In contemporary enterprise-level software systems, there is a significant shift towards distributed architecture. This goal of this transition is to enhance scalability and serve customers more efficiently, compared to traditional monolithic architectures. Scalability introduces several challenges, however, particularly in the replication of data across different nodes. This article discusses data replication and its associated terminologies.
What is Data Replication?
In distributed systems, multiple data nodes are used to fetch and store customer data. To prevent data loss in case of node failures, data replication ensures that copies of the same data are maintained across multiple machines connected via a network. This concept is detailed in the book titled Designing Data-Intensive Applications: The Big ideas Behind Reliable, Scalable, and Maintainable Systems, by Martin Kleppman (DDIA, Chapter 5).
Benefits of Data Replication
- Single Point of Failure (SPOF) Mitigation: Enhances system availability.
- Reduced Access Latency: Provides faster access for users across different geographical locations.
- Increased Read Throughput: Allows scaling out by adding more machines to handle read queries.
Challenges of Data Replication
Replicating static data is straightforward, but most customer data changes frequently. This makes timely replication across all nodes challenging. Customers expect their queries to return the latest data, necessitating efficient replication mechanisms.
Common Data Replication Algorithms
Several algorithms are used for data replication. Three are particularly popular and I discuss two of them below.
Single Leader Approach
In this approach:
- Leader Node: Handles all write (update) requests.
- Follower Nodes: Handle read requests and replicate data from the leader.
- The leader can also handle read requests, while followers are restricted to read-only operations.
Synchronous vs. Asynchronous Replication
Consider a scenario in which a user updates their email address in a distributed application with one leader and two follower nodes:
- Synchronous Replication: The leader waits for acknowledgment from a follower before completing the update.

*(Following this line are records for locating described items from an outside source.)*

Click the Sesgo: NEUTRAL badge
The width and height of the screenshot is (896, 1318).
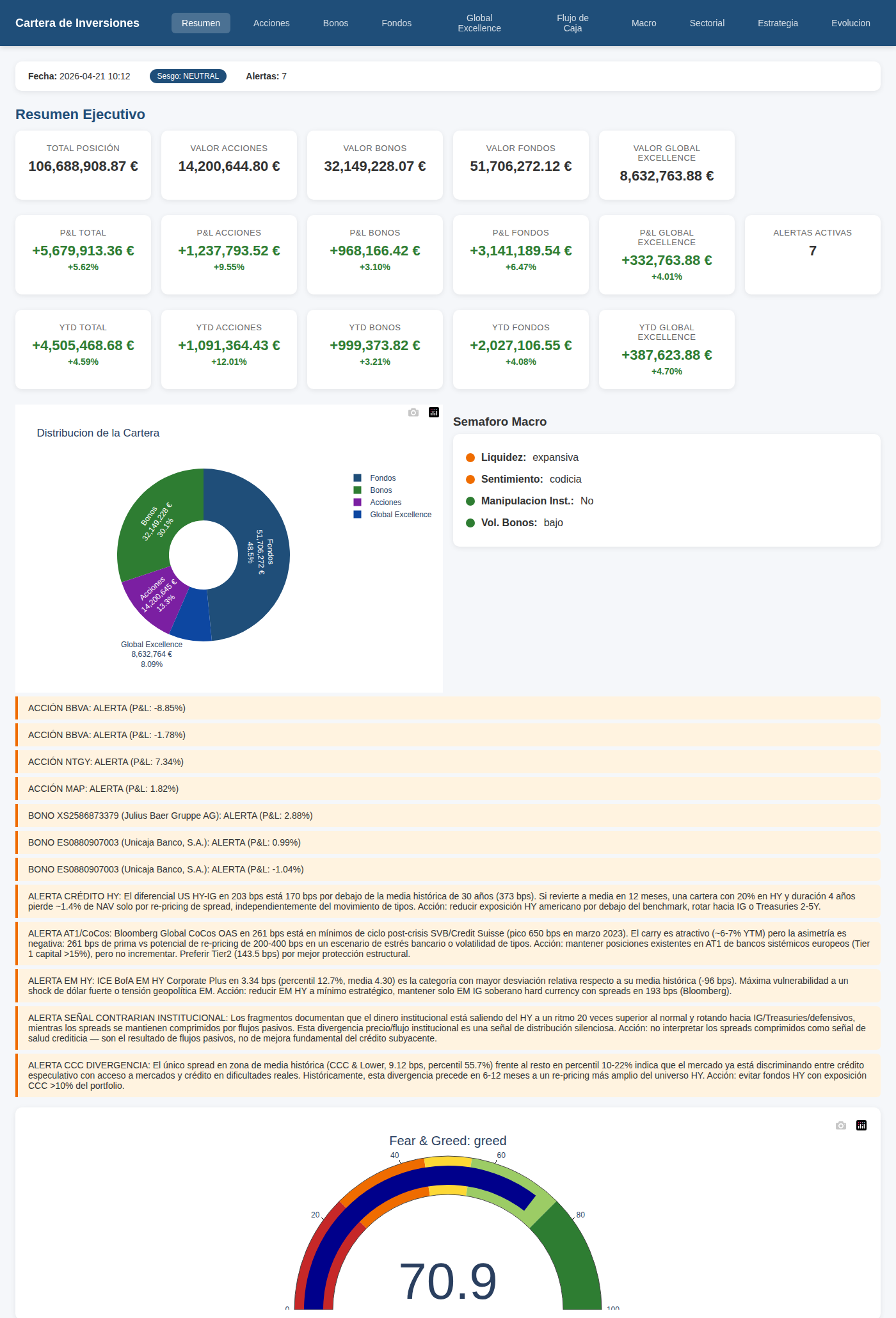pos(188,76)
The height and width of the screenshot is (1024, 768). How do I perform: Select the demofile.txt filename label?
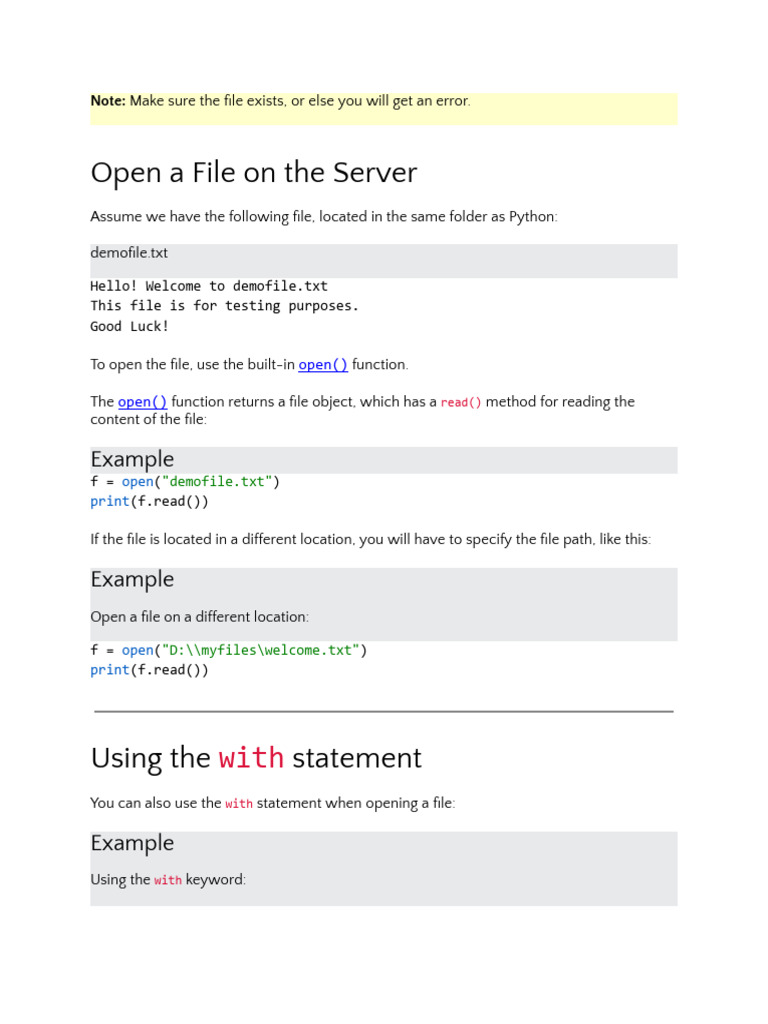pyautogui.click(x=129, y=253)
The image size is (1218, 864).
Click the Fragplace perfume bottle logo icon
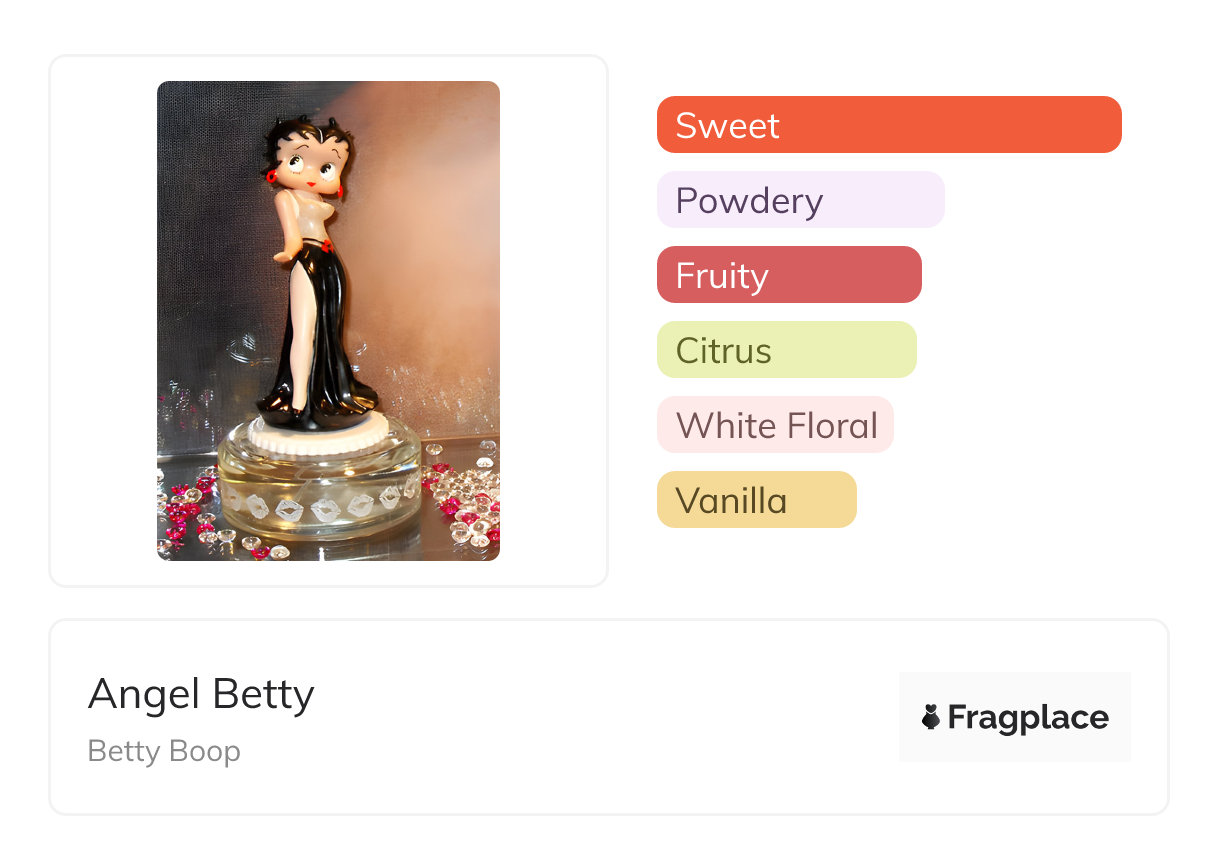(x=931, y=717)
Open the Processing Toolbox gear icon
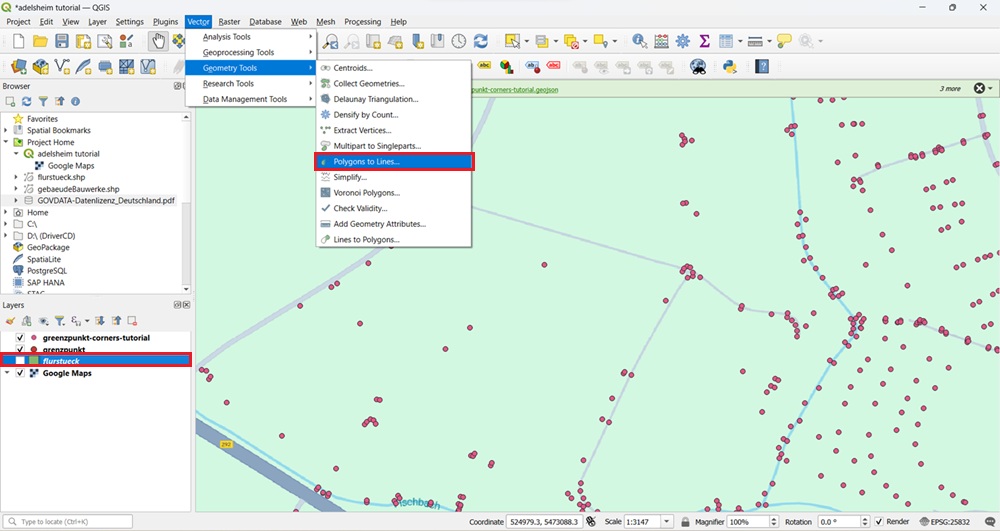Image resolution: width=1000 pixels, height=531 pixels. tap(683, 41)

This ensures consistency, but can be delayed by the follower's state (e.g., system updates).
- Asynchronous Replication: The leader sends the update request to the follower without waiting for acknowledgment, improving performance but risking temporary inconsistency.
In practice, a semi-synchronous approach is often used, balancing performance and consistency.
A brief about handling of the different scenarios in Distributed Architecture where number of data nodes are there in which some are leader and others are followers nodes.
Adding Followers in Distributed Environments
Adding a new follower node involves:
- Snapshotting: Taking a snapshot of the leader node’s data.
- Copying: Transferring the snapshot to the new follower node.
- Catching Up: The new follower retrieves changes from the leader’s replication log that occurred after the snapshot.
- Synchronization: Once caught up, the new follower can process new changes.
Handling Follower Node Outages
If a follower node goes down due to an issue such as network failure or system updates, it recovers by:
- Identifying the last successful transaction from its logs.
- Requesting from the leader updates that occurred since the last successful transaction.
- Applying these updates to catch up and synchronize with the leader.
Handling Leader Node Failures
Leader failures are more complex and involve a process called failover:
- Failover: A new leader is selected from the existing followers, either manually or through consensus algorithms like Raft or Zab.
- Reconfiguration: The remaining followers begin replicating data from the new leader.